### Exercise set:
- A) Using the post on the chimpanzee personhood court case below, decide whether each statement agrees with it. Answer yes or no for each and quote the words that settle it.
(i) Justice Barbara Jaffe signed the order on 20 April.
(ii) The Austrian High Court granted Matthew Hiasl Pan the status of a person.
(iii) The Nonhuman Rights Project is based in Coral Springs, Florida.
- B) Answer these questions from the post on the chimpanzee personhood court case below:
(i) What is the English meaning of the Latin phrase habeas corpus?
(ii) What were the names of the two research chimpanzees in the Nonhuman Rights Project's claims?
(iii) At which university is Thomas White a professor of ethics?
- C) List every earlier attempt the post on the chimpanzee personhood court case below gives under "Previous attempts at blurring the gap between humans and animals."

### Source document:
Tuesday, 5 May 2015
Chimpanzees as Persons? Bizarre NYC Court Case
For several decades, animal rights activists have tried to do away with the distinction between humans and apes. Notwithstanding the genetic difference of roughly 30 per cent, they desire to elevate chimpanzees to personhood status.
Despite several attempts, they have failed. However, a recent campaign came closer to success than the previous ones. As reported by Nature news:
“A campaign by animal rights activists to establish the legal personhood of chimpanzees took a bizarre turn this week, when a New York judge inadvertently opened a constitutional can of worms only to clamp it shut a day later. On 20 April, New York Supreme Court Justice Barbara Jaffe signed an order forcing Stony Brook University to respond to claims by the Nonhuman Rights Project (NhRP) that two research chimpanzees, Hercules and Leo, were being unlawfully detained. The Coral Springs, Florida, organization declared victory, claiming that because such an order, termed a writ of habeas corpus, can only be granted to a person in New York state, the judge had implicitly determined that the chimps were legal persons.”
With legal experts protesting, the judge changed her order, at least slightly:
“By that evening, Jaffe had amended the order, letting arguments on the chimps’ detainment go forward but explicitly scratching out the words WRIT OF HABEAS CORPUS at the top of the document.”
Habeas corpus is Latin for ‘You have the body.’ It is an old legal concept that was initially part of the Magna Charta (1215). It basically allows the court to ascertain whether a person has been imprisoned illegally.
Previous attempts at blurring the gap between humans and animals include the following:
· In January 2008 a chimpanzee named Matthew Hiasl Pan made headlines throughout the world as activists attempted to get the Austrian High Court to grant it the status of a person. The court refused to do so, however.
· In June 2008 the environmental committee of the Spanish parliament approved a resolution that called for the right to life and freedom for great apes.
· In early 2010, Thomas White, a professor of ethics at Loyola Marymount University in Los Angeles, caused a stir by suggesting that dolphins should be treated as ”non-human persons."
· In 2014, professor Peter Singer wanted to define chimpanzees as people.
These attempts stem from a desire to believe in Darwinian evolution, which has no special place for humans and (at least in its orthodox version) does not acknowledge creation or the Creator.
This view has insurmountable theological and scientific problems. It puts death before the Fall and cannot account for the origin of genetic information, which requires a Mind.
Borrell, Brendan. 2015. Chimpanzee ‘personhood’ case sows confusion. Nature news (22 April).

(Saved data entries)
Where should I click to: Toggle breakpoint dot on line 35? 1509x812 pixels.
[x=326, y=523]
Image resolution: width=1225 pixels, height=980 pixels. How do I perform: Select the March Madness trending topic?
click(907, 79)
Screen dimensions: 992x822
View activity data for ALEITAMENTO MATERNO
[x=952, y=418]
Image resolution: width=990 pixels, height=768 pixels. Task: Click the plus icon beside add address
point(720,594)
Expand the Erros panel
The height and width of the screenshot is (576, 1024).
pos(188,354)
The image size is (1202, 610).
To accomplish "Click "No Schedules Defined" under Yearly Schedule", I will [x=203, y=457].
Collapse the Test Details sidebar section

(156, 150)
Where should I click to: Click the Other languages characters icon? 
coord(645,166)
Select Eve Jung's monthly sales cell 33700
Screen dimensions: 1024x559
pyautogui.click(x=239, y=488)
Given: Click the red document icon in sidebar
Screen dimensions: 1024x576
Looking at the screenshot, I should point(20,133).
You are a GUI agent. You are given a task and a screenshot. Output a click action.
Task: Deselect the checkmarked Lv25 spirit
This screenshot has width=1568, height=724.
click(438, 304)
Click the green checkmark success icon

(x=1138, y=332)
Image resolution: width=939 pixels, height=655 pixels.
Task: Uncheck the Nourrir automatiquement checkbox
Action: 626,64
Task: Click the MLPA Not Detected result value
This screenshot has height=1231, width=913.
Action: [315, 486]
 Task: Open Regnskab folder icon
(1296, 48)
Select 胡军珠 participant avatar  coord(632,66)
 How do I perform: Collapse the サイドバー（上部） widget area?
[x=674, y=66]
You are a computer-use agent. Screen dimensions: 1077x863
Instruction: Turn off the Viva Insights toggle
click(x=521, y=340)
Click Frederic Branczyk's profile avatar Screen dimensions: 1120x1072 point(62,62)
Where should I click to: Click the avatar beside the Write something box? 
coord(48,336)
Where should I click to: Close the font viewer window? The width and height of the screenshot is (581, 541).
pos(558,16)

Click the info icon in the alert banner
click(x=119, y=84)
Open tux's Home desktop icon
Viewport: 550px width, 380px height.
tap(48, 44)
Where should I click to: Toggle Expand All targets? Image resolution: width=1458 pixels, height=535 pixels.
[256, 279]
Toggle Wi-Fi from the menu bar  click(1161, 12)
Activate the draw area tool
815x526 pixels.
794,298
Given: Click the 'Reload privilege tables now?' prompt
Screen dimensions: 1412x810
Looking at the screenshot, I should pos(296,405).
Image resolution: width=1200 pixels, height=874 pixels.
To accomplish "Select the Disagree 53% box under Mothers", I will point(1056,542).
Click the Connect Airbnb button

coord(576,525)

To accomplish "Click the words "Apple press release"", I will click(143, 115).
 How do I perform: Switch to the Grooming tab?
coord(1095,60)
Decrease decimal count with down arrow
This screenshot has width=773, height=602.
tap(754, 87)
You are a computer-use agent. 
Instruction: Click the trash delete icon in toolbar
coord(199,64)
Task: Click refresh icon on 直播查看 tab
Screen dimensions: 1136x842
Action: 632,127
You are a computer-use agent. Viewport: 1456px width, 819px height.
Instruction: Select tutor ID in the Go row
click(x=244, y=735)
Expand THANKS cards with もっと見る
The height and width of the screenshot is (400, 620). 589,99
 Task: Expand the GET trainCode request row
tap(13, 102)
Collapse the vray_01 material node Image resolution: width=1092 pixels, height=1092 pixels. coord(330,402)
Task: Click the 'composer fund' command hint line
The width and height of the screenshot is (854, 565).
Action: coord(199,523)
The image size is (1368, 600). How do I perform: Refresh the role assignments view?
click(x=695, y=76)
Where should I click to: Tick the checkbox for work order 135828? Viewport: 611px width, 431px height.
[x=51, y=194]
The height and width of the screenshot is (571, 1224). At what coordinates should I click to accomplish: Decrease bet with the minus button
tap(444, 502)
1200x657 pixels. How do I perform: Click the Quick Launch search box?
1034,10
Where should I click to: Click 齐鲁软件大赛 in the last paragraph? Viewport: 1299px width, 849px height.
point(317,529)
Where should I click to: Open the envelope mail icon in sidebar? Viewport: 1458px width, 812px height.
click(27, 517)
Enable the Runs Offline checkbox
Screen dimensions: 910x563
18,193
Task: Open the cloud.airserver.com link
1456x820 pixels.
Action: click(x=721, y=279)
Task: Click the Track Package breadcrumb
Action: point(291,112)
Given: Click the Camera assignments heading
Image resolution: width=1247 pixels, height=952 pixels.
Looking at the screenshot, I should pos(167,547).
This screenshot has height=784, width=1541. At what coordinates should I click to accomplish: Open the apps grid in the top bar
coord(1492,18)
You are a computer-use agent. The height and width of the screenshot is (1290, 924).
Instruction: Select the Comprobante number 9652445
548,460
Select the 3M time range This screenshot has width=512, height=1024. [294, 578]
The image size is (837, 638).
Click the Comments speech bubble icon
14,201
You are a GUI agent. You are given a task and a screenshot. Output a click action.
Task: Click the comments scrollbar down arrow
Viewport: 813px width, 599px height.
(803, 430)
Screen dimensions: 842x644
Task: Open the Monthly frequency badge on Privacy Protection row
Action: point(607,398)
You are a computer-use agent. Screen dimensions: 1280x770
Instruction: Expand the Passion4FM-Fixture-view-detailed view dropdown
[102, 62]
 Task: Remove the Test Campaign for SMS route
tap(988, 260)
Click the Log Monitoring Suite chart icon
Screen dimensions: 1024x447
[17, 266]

### Solutions to the exercise:
- A)
(i) Yes: "On 20 April, New York Supreme Court Justice Barbara Jaffe signed an order"
(ii) No: "The court refused to do so, however."
(iii) Yes: "The Coral Springs, Florida, organization declared victory"

- B)
(i) ‘You have the body.’
(ii) Hercules and Leo
(iii) Loyola Marymount University in Los Angeles

- C)
- January 2008: activists tried to get the Austrian High Court to grant the chimpanzee Matthew Hiasl Pan the status of a person.
- June 2008: the environmental committee of the Spanish parliament approved a resolution calling for the right to life and freedom for great apes.
- Early 2010: Thomas White suggested that dolphins should be treated as "non-human persons."
- 2014: Peter Singer wanted to define chimpanzees as people.